1.  Si alguno arrendase casa ó huerto, tierra ó viña á labor, y la recibiere en fraude de otro, y tuviere alguna deuda, debe ser antes entregado el dueño de la heredad por las prendas que tuviere en la casa, ó por los frutos que hubiere en la huerta, tierra ó viña, hallandolos en la heredad, ó el trigo en la era; y si algo restáre, entreguense después los otros interesados; pero en caso de calumnia ó livor, hayalo el Rey.

  2.  Los que tengan casa en comun, no puedan dividir ni cerrar su respectiva pequeña parte, y sí deben convenirse en arrendarlo todo, sí quien mas viere por ella, y borrar cada uno la parte de renta correspondiente á su suerte, y si alguno tuviere tanta que sea capáz de morar en ella, pueda hacerlo, pagando lo que otro cualquiera.

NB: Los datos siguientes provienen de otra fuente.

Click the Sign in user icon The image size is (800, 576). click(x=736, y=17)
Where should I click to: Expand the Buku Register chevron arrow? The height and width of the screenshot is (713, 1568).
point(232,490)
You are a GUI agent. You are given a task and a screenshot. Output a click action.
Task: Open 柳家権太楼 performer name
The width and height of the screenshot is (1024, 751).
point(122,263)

  3.  El que labre tierra erial, aun sin mandato de su dueño, debe coger el fruto, pagando á éste su derecho de 3. ó 4. según su calidad.

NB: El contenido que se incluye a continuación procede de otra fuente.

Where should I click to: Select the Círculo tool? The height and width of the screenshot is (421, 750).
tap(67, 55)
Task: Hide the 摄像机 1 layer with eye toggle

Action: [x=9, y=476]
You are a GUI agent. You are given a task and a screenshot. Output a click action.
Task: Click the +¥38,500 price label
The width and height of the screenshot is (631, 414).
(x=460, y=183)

  4.  El labrador de heredad, si otro se la demanda, debe responder, permaneciendo en su tenencia: el que mejor pruebe su dominio, la haya; y si ambos prueban igualmente, quede con ella el poseedor.

  5.  Si el mozo ó moza que por cierto salario y tiempo se concertare con alguno; y estando sano, muriese antes de cumplido el plazo, sin culpa del amo, pague éste el salario doble, y tambien si lo echáre de su casa sin culpa; y si se quexe de haberle llevado de ella cosa de hasta 15. sueldos, paguesele quanto jure, no siendo el amo sospechoso en la estimacion del Juez y de hombres buenos.